→ Work to complete
Once the line with "You are a computer-use agent. 1191x670" is found, write it out along with every line after it, exactly, up to the last line of the entries below. Exclude pictures.

Stored records
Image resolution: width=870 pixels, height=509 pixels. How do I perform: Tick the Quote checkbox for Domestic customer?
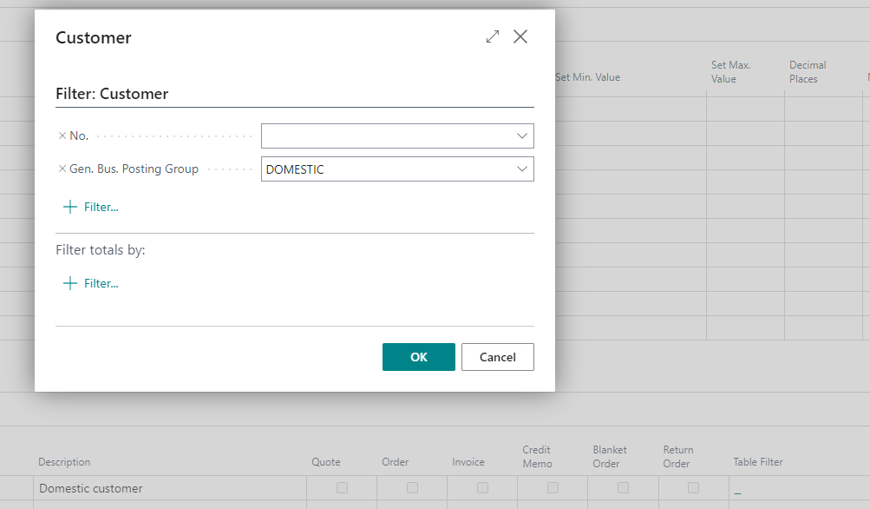coord(342,488)
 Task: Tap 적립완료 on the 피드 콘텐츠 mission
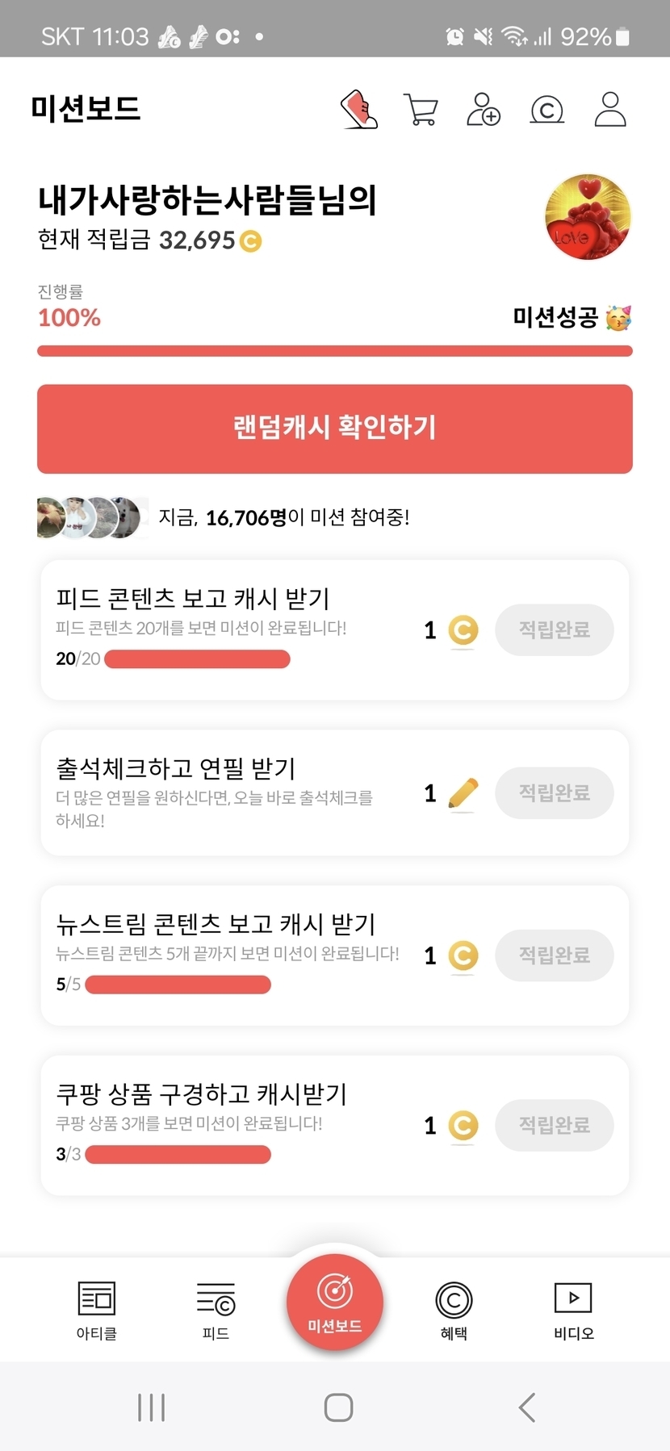click(554, 629)
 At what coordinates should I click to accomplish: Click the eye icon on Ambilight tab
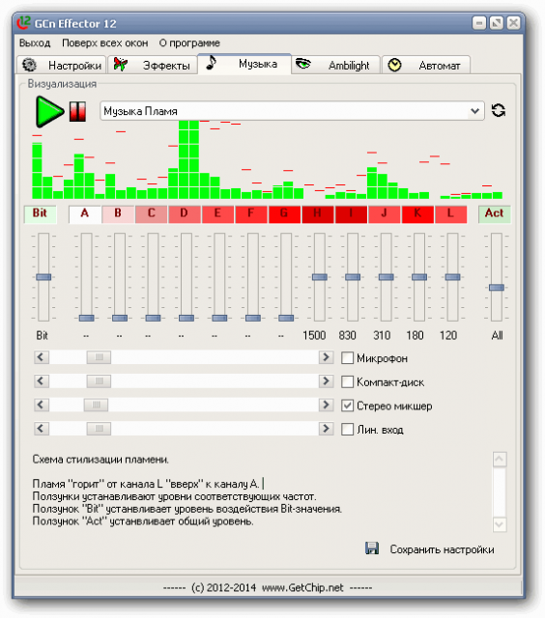303,63
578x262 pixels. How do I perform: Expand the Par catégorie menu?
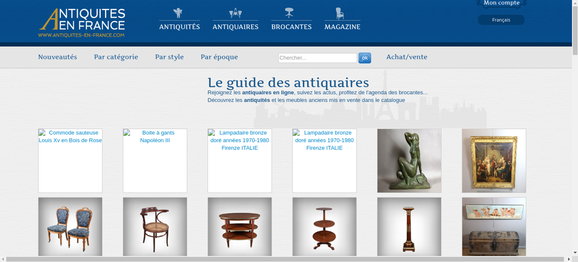click(x=116, y=57)
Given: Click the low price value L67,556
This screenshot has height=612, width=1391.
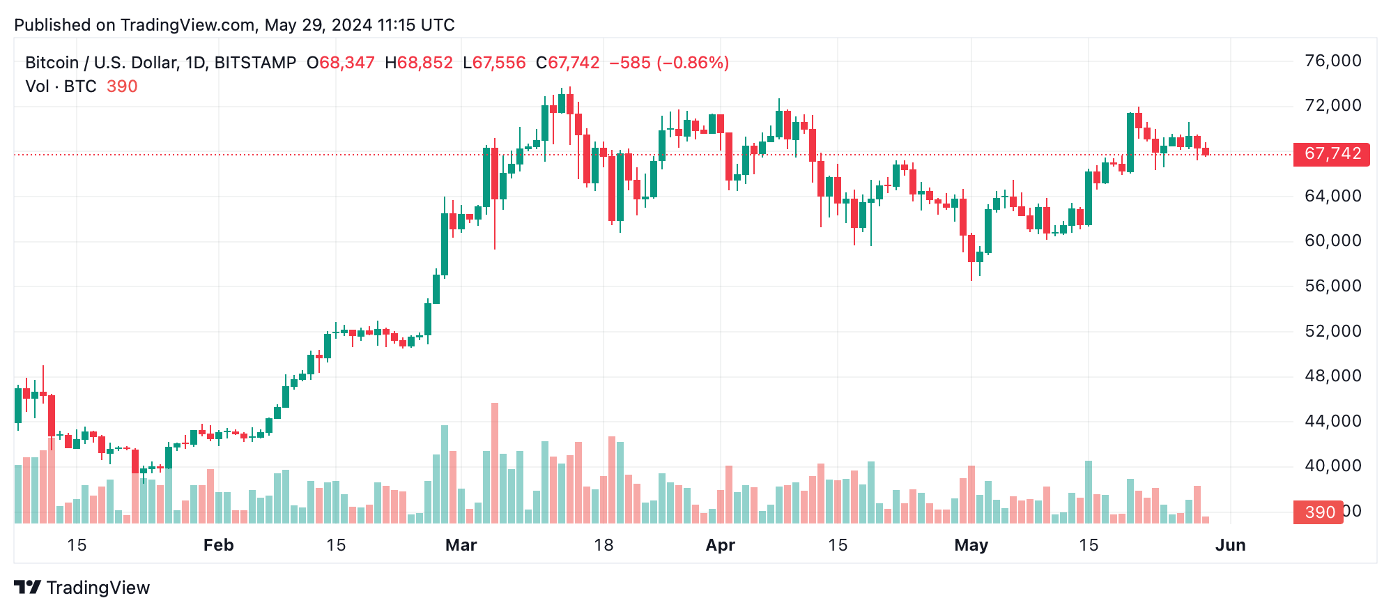Looking at the screenshot, I should pyautogui.click(x=494, y=63).
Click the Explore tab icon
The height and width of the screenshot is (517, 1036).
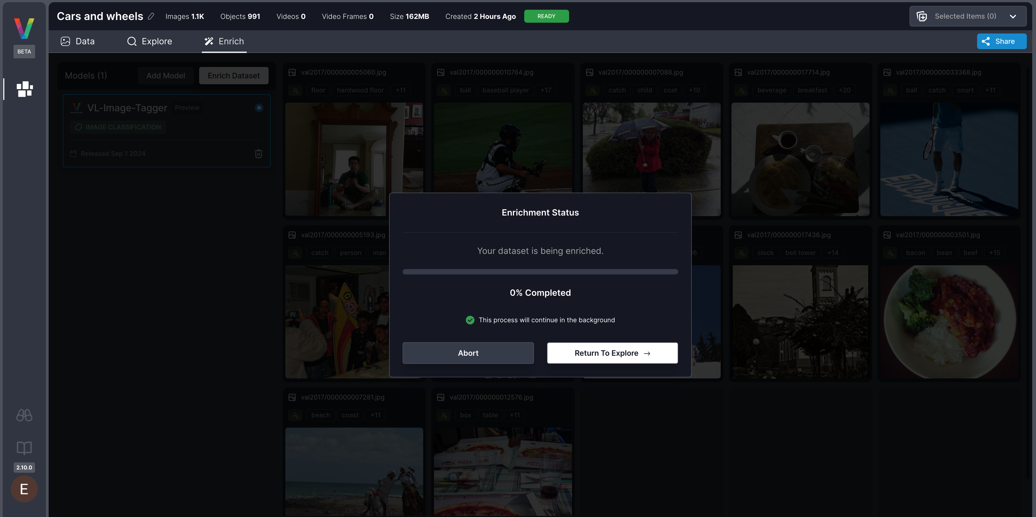[132, 41]
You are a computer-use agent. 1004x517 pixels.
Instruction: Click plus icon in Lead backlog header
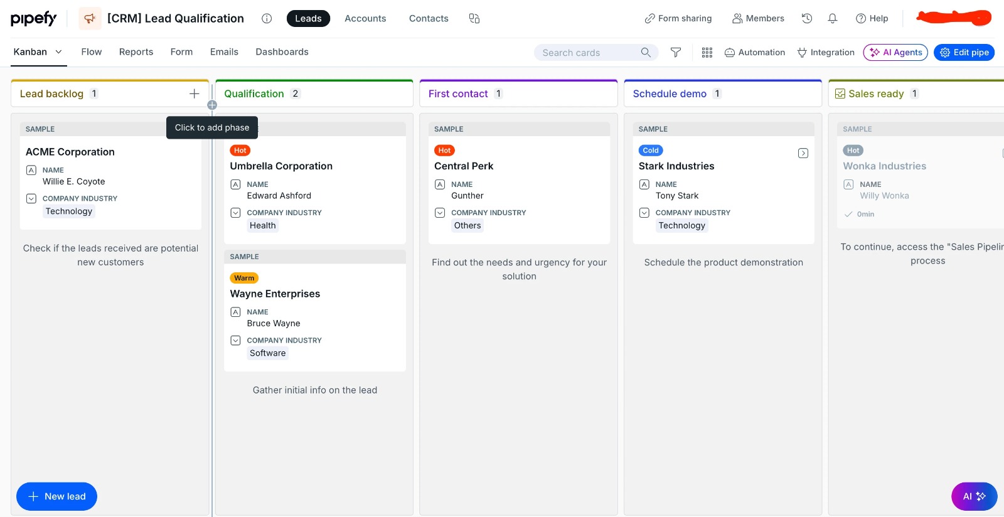[x=195, y=93]
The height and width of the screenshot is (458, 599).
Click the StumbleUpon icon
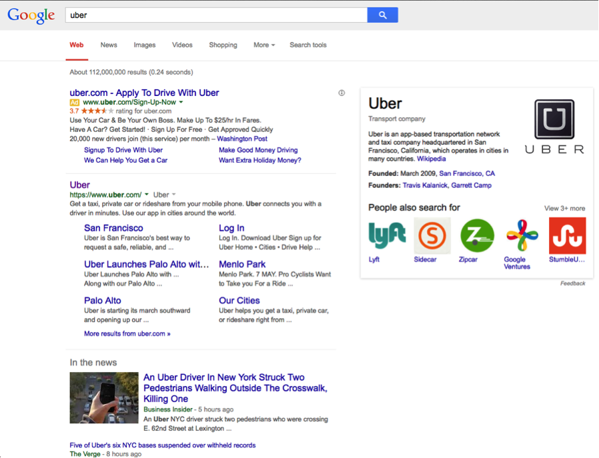coord(567,235)
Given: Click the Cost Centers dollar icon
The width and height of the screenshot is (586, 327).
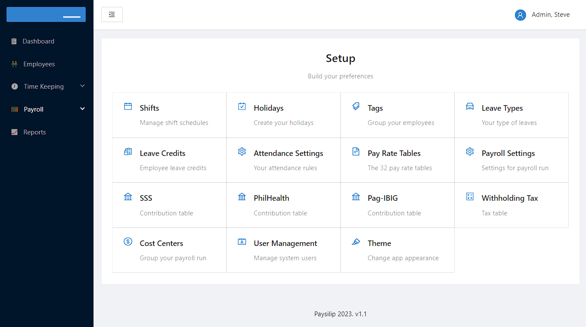Looking at the screenshot, I should pos(128,242).
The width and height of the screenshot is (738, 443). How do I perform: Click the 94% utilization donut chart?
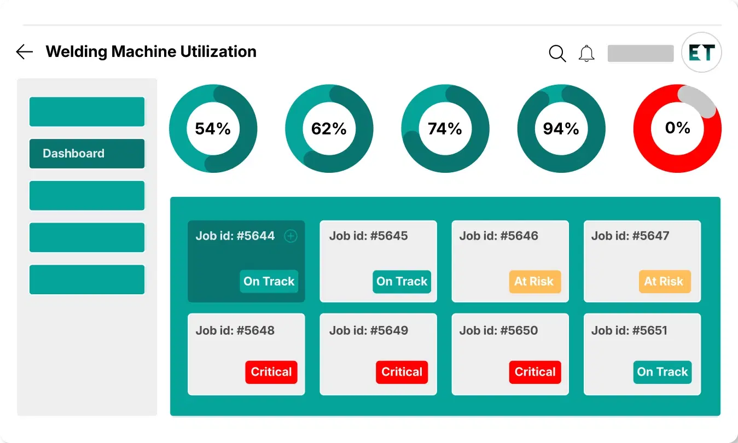point(561,129)
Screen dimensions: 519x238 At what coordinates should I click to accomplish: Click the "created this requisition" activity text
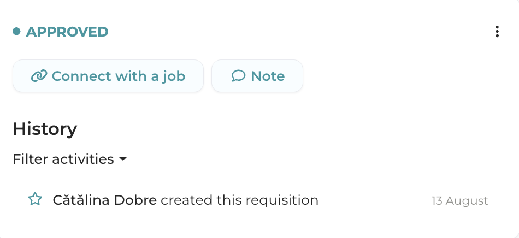[239, 200]
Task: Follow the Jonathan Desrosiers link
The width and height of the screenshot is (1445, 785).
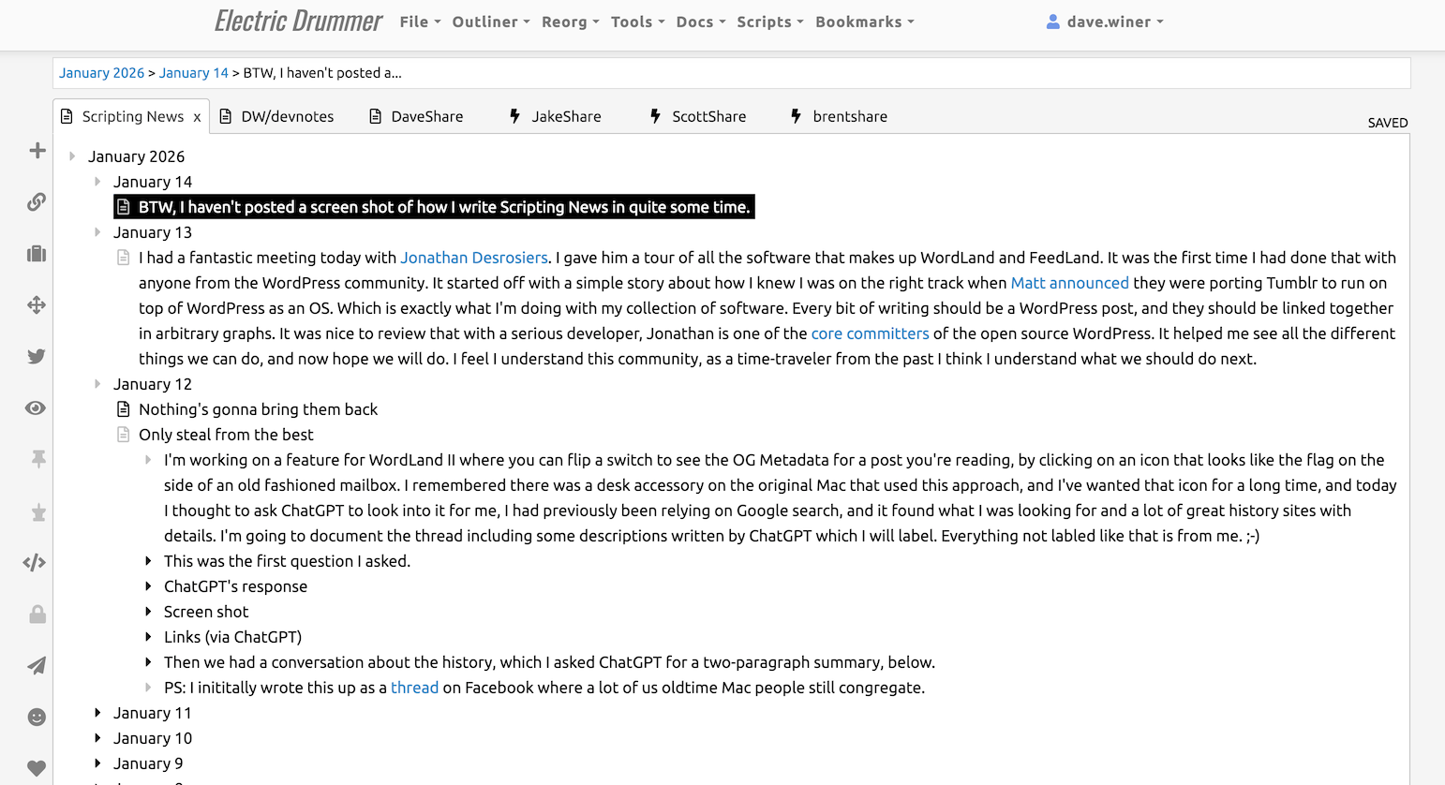Action: tap(473, 258)
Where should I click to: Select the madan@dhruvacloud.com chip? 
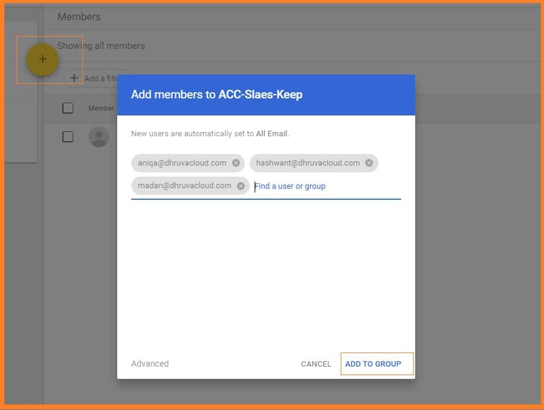[184, 186]
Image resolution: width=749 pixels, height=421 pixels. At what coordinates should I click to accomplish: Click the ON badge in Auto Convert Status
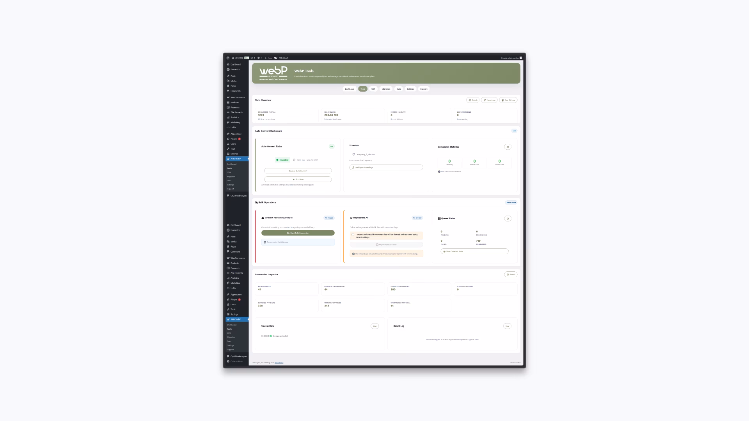332,147
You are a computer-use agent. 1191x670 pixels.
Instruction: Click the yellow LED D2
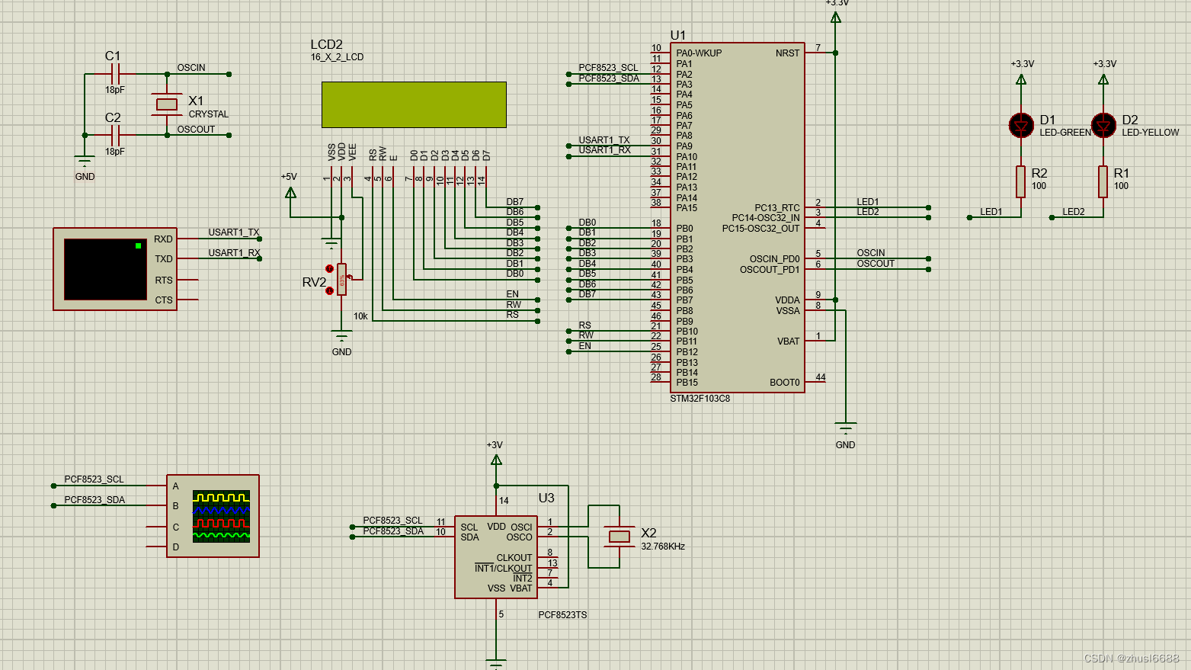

→ Result of this task
You are a computer-use agent. 1191x670 pixels.
Instruction: Click the yellow LED D2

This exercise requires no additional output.